2016 ist zur Hälfte Geschichte und es ist schon einiges passiert. In der Welt und auch bei mir, in meiner Miniversion von Welt aka Privatleben. Ich bin meiner beschaulichen Single-Wohnung entflohen, näher an Vadder Rhein und gleichzeitig mit meiner besseren Hälfte zusammen gezogen. Die Zusage der neuen Wohnung bekamen wir just am ersten Tag meines neuen Jobs. Das hatte sich nämlich auch geändert, gezwungenermaßen.
Zeit für ein erstes, frisches Resümee.

Klar wird einem erst mal der Boden unter den Füßen entzogen, wenn einem plötzlich an den Kopf geschmissen wird, dass der befristete Arbeitsvertrag nicht, wie erhofft und angedacht, verlängert wird. Rückblickend, ein gutes halbes Jahr später, kann ich aber glücklicherweise behaupten, dass es mich nicht besser hätte treffen können.

Ich war so oder so unzufrieden mit meinem Ex-Arbeitgeber, der Arbeit selbst und auch dem Arbeitsklima. Es ist dem Glück (des Dummen) zu verdanken, dass ich mehr oder minder innerhalb kürzester Zeit eine Jobzusage und somit einen neuen Arbeitsvertrag in der Tasche hatte. Auch in Köln. Diesmal unbefristet.

Um die Vorzüge auf den Punkt zu bringen: Es ist so, wie es eigentlich schon vorher hätten sein sollen. Eine moderne, gepflegte Umgebung, angenehmes Arbeitsklima, nette, humorvolle Kollegen, jede Menge zu tun, Abwechslung, flache Hierarchien. Das wichtigste aber, ist, dass ich mich ernst genommen fühle. Man schenkt mir Vertrauen und verlässt sich auf mich und meine Fähigkeiten. Alles, was ich bisher von meinem Arbeitgeber bzw. von direkten Vorgesetzten nicht kannte. Und dafür allein stehe ich morgens gerne auf und gehe motiviert und mit Freude schaffen.
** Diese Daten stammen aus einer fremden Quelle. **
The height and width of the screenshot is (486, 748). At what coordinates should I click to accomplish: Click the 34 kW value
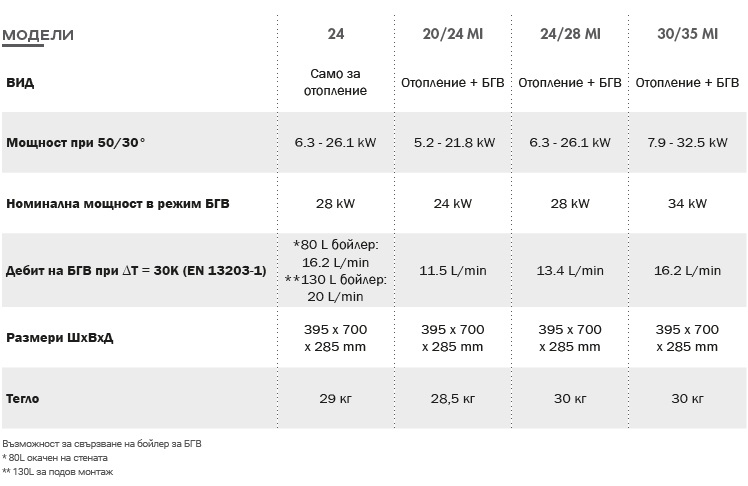[x=687, y=204]
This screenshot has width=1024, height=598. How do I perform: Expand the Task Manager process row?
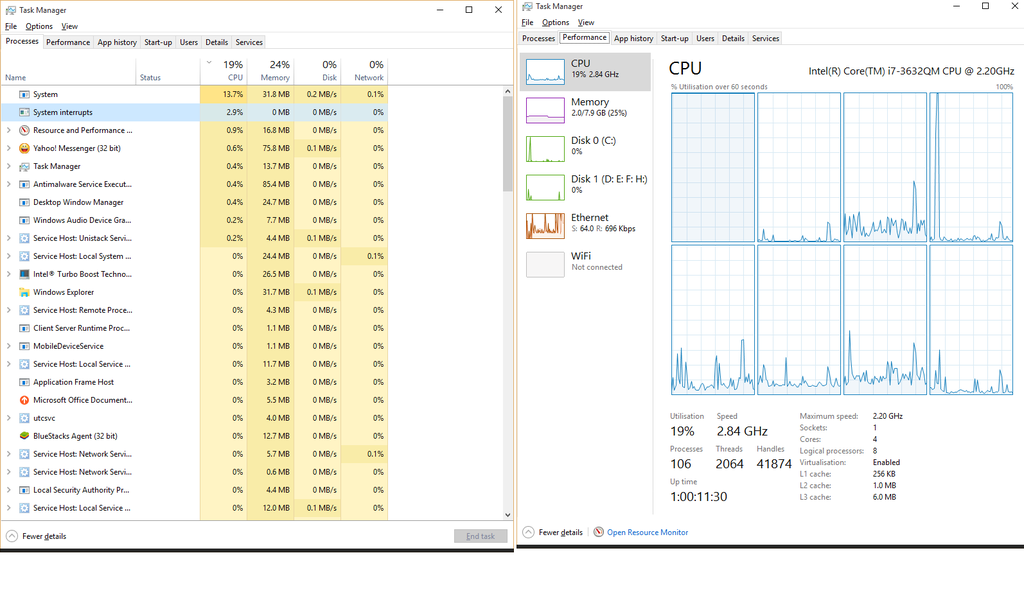click(x=9, y=166)
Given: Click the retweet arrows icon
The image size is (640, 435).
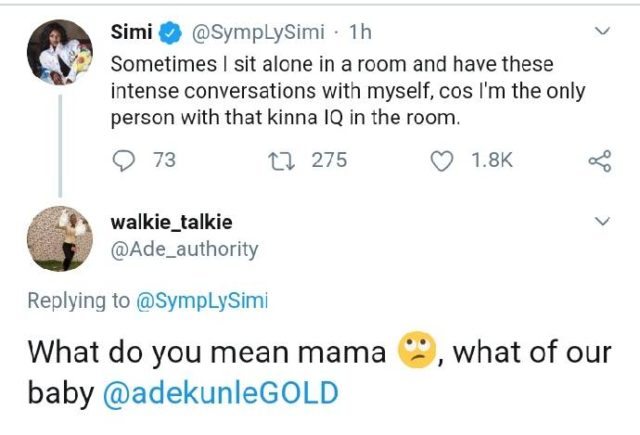Looking at the screenshot, I should (285, 160).
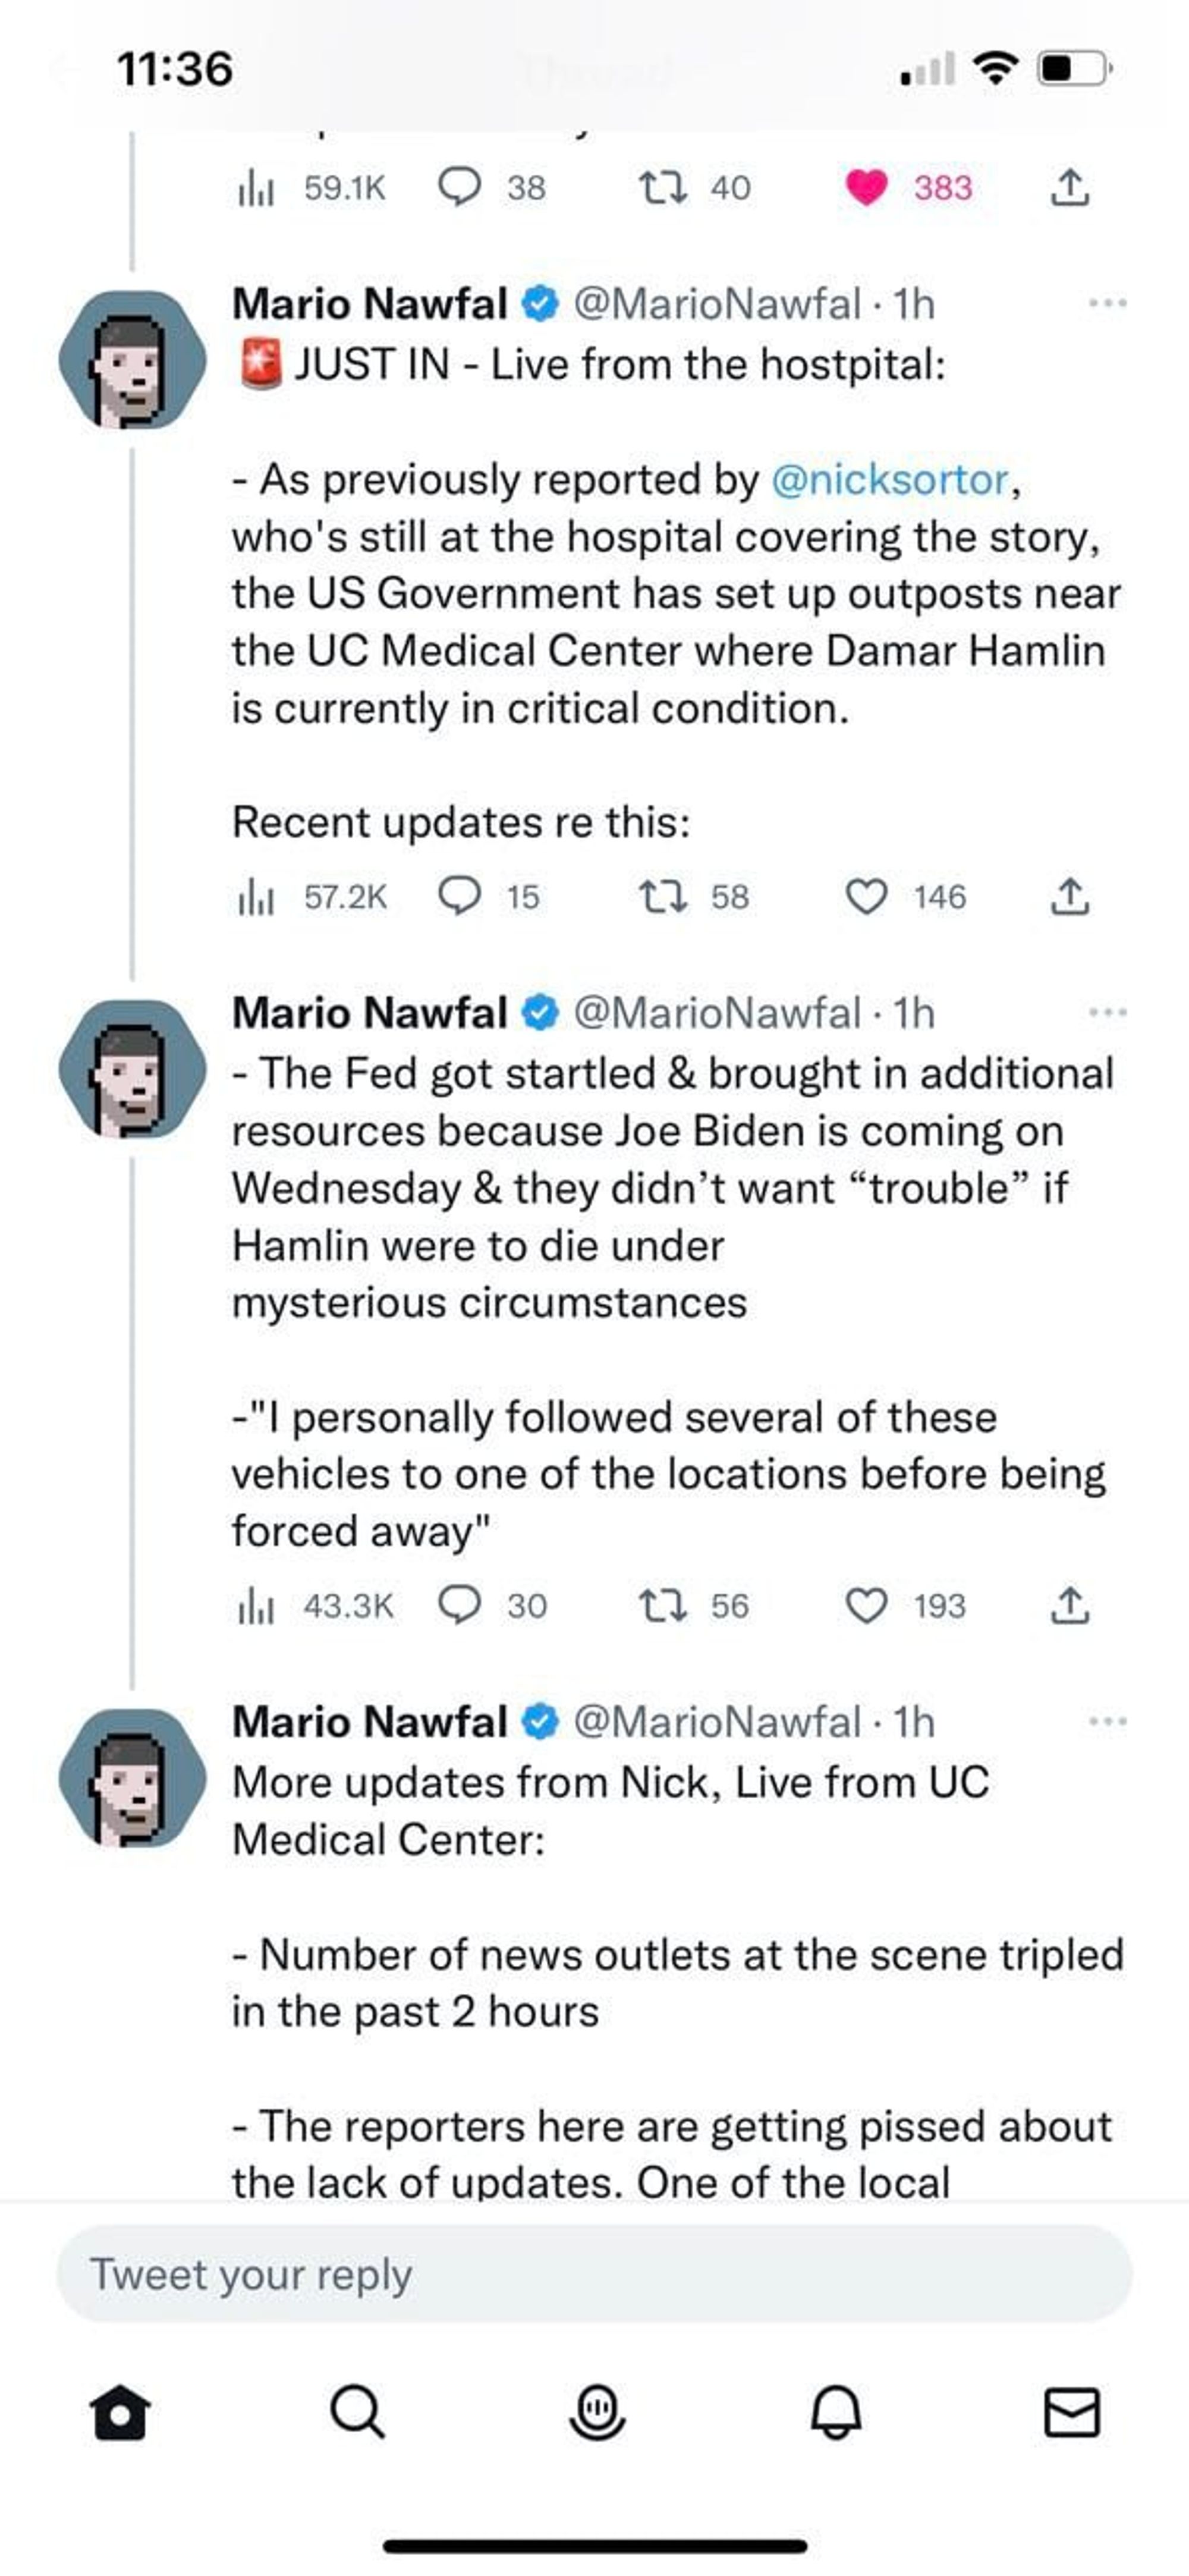
Task: Open more options on JUST IN tweet
Action: tap(1107, 303)
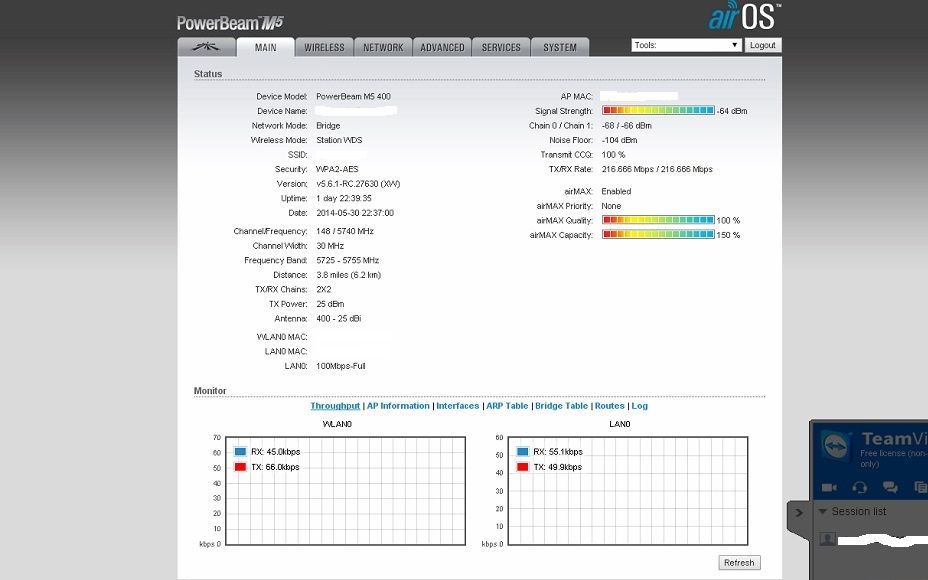Image resolution: width=928 pixels, height=580 pixels.
Task: Open the Tools dropdown menu
Action: click(x=685, y=44)
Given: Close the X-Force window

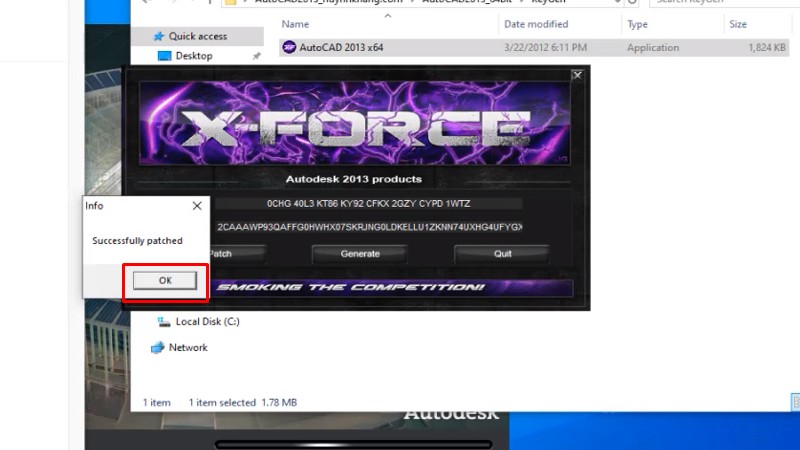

Natürlich findet man immer ein Haar in der Suppe, je länger man sucht und je genauer man hinsieht. Den perfekten Job kann niemand erwarten. Auch hier gibt es natürlich Kollegen, die die Sympathie von verfaultem Fallobst verströmen, sich selbst aber für den neusten und frischsten Herrenduft der Saison halten. In meinem direkten Arbeitsumfeld habe ich mit solchen Spezies aber glücklicherweise nichts zu tun.

An der Arbeitsfront ist also alles im grünen Bereich. Eine klare Verbesserung zu vorher. Jetzt muss ich nur noch die Probezeit überstehen, dann habe ich den unbefristeten Vertrag in der Tasche und kann mich vollends über diese Entwicklung freuen.

Und wie es an der anderen Front – der Wohnungs-Front – ausschaut, werde ich an anderer Stelle berichten.



1 Kommentar

  1. Dommie sagt:

    Glueckwunsch.
    Gut, dass es schonmal richtig startet.
    Aber schon alleine die angnehmen Kollegen reichen oft aus um sich mit den “Suppenhaaren” zu arrangieren.